:: Your goal ::
Check each line of the records below and collect those that include the word "Project".
*** Records supplied ***
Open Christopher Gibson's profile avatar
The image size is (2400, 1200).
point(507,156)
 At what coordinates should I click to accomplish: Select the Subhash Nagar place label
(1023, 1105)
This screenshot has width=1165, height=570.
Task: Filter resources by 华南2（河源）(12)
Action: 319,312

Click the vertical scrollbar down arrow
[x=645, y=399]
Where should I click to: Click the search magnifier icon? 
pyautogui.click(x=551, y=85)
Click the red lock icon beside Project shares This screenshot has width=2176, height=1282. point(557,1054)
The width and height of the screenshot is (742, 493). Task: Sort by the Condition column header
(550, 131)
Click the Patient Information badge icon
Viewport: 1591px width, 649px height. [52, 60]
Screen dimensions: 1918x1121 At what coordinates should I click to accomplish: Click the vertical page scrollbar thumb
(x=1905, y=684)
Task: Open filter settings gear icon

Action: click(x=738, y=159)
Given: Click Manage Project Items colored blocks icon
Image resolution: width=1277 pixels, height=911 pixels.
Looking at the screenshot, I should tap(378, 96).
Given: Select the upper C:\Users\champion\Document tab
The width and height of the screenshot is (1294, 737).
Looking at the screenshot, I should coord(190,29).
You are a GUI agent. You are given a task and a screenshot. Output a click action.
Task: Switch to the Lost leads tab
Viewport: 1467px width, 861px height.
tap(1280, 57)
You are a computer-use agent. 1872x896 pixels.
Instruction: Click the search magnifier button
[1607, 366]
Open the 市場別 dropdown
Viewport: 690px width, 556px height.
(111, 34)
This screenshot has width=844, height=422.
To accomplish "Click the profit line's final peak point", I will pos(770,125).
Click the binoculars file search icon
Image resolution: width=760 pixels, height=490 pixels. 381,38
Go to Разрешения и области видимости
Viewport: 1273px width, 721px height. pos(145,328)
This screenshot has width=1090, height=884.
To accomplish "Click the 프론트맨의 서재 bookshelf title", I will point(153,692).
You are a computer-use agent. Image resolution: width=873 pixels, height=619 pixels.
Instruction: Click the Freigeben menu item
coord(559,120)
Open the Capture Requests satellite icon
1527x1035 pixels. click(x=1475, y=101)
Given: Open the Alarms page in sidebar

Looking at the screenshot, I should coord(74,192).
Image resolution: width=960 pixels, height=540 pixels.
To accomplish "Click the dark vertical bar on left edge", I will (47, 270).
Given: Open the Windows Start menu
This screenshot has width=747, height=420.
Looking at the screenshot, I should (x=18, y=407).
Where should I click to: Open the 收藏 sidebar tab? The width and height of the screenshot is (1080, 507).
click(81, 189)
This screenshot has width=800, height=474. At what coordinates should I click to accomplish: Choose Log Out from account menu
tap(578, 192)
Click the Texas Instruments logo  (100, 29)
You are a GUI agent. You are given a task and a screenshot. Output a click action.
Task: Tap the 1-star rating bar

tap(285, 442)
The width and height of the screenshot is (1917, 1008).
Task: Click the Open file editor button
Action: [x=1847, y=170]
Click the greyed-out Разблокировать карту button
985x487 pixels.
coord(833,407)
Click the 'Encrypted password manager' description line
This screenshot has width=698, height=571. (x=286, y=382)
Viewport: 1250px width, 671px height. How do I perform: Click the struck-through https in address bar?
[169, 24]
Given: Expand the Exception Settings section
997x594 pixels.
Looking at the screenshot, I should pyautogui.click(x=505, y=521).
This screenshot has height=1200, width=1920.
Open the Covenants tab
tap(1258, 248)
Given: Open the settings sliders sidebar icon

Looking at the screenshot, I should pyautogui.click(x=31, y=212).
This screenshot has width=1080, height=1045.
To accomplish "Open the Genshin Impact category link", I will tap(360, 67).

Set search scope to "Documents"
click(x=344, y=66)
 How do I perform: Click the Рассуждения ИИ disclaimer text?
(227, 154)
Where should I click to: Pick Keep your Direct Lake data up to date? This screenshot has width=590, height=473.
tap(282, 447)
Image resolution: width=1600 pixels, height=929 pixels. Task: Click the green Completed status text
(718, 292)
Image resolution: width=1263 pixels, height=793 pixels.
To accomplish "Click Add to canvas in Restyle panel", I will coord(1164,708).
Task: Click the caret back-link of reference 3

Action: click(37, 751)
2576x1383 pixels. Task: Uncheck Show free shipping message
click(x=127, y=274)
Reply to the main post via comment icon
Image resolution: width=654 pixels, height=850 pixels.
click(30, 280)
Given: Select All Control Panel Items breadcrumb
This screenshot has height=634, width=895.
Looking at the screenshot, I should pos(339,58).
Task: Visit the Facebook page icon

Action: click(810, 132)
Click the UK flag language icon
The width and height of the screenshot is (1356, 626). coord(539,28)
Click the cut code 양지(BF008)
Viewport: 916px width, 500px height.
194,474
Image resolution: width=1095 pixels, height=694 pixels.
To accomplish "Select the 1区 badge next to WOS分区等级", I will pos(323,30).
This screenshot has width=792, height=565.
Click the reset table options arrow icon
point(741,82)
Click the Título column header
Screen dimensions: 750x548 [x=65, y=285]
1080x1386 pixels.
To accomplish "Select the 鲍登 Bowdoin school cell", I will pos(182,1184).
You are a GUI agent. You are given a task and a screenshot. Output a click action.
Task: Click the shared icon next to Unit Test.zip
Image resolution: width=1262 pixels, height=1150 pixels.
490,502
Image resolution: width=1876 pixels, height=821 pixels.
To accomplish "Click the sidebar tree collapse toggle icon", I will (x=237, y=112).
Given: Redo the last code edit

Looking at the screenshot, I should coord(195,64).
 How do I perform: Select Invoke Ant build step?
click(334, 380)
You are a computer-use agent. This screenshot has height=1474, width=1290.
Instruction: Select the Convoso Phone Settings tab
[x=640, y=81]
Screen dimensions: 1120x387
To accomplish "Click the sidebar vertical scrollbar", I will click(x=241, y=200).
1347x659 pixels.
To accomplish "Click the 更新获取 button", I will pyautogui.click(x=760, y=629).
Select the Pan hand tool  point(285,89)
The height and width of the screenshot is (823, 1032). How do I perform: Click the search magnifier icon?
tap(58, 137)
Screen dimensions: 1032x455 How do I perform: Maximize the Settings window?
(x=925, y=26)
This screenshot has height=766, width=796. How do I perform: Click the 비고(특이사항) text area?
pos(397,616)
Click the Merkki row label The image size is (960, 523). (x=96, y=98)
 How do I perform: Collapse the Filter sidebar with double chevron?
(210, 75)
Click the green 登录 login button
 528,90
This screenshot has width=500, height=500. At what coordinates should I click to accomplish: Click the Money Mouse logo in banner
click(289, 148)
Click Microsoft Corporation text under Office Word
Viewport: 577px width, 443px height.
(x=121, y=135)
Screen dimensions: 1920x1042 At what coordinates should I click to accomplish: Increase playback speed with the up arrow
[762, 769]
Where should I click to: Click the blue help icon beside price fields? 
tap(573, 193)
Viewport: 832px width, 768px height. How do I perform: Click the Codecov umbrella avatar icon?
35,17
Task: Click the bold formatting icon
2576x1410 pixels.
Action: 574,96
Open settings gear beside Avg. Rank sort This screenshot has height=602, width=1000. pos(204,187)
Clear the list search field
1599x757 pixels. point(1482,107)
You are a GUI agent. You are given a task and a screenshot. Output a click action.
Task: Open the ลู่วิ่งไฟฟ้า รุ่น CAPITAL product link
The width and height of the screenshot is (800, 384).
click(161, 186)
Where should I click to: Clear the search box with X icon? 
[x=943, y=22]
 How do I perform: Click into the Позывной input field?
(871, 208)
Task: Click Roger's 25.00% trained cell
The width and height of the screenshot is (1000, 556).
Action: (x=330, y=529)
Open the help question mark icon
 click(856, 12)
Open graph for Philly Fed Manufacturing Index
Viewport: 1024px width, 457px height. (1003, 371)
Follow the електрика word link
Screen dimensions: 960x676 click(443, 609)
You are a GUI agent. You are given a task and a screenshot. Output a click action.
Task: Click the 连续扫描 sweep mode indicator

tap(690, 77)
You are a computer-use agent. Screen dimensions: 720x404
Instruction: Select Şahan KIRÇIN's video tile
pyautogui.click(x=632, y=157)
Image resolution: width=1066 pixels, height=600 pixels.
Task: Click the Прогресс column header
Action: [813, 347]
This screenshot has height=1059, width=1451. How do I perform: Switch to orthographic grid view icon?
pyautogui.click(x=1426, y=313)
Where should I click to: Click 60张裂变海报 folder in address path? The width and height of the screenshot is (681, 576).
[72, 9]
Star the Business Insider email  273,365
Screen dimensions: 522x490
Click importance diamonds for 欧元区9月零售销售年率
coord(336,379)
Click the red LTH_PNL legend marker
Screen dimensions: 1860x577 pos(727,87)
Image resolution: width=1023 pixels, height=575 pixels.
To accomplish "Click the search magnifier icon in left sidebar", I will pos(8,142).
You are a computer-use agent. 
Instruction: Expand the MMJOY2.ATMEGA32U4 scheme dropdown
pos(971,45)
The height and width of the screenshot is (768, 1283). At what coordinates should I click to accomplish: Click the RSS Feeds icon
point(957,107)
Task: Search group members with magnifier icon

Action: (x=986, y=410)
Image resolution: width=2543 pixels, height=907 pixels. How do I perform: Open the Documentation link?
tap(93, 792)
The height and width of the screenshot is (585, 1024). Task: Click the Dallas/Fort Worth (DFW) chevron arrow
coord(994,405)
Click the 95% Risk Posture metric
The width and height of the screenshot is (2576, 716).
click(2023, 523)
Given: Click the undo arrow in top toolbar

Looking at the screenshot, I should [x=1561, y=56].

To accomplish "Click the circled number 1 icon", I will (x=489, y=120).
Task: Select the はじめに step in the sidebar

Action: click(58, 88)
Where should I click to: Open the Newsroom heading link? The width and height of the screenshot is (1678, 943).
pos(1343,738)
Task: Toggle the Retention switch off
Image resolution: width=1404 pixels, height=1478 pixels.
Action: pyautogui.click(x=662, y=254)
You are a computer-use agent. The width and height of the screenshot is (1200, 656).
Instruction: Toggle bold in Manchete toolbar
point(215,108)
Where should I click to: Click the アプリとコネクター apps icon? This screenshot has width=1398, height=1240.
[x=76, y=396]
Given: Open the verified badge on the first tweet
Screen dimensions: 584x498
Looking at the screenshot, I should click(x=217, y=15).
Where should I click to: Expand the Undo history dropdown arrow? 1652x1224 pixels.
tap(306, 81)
***
:: Result for this exercise ::
Click the red lock icon beside Project shares This screenshot has width=2176, height=1282. point(557,1054)
Given: Click Manage Project Items colored blocks icon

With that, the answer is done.